International Christian Concern (ICC) meets with top human rights lawyers, activists who have defended Egypt’s Christian minority. Parents of victimized Christian girls interviewed.
By Aidan Clay
Special to ASSIST News Service
LAHORE, PAKISTAN (ANS) — Shah Taj, a fourteen-year-old Christian girl from Lahore, Pakistan, was on her way to school last year when a vehicle occupied by three men pulled up beside her. Grabbing her, they threw her in and sped off. As frightening as this may seem, the ordeal of the victim had just begun.
In her own words, she described what happened: “I was standing at the bus stop waiting. Three Muslims came up to me in a car. They were armed with deadly weapons. They pushed me into the car and took me to a hotel. While there, one of them raped me. Afterwards, at gunpoint they took my thumb impression and my signature, placing them on blank papers.” (1)
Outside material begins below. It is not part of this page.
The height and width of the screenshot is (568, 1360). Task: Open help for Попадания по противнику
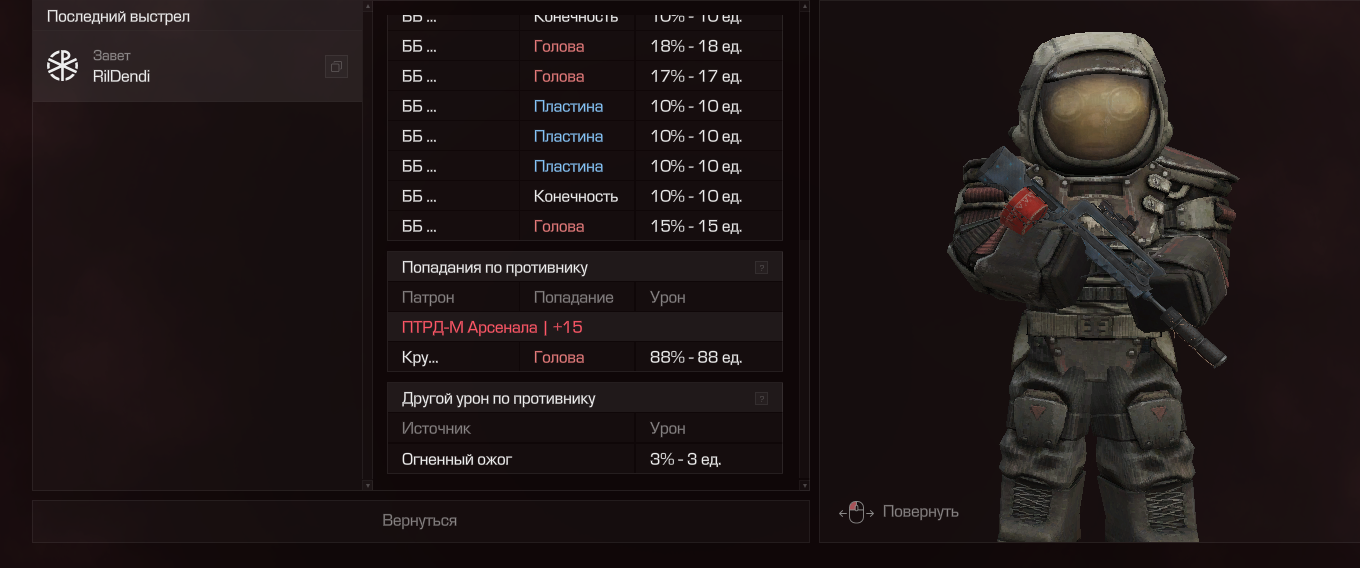[x=761, y=268]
“I tried to make noise; but they pointed their guns at me and threatened to kill my father and my younger brother if I make a noise.” Later, Taj was forced to marry a Muslim man and required by law to convert to Islam. They had used her signature and thumbprint to create a document saying she had converted to Islam.
Like Shah Taj, Christian girls throughout the Islamic world are being abducted and trafficked for commercial sexual exploitation and coerced into domestic servitude. Equally shocking is that Muslim men are offered financial incentives when they marry a Christian girl – a technique designed by Islamic fundamentalists to convert young girls to Islam forcefully.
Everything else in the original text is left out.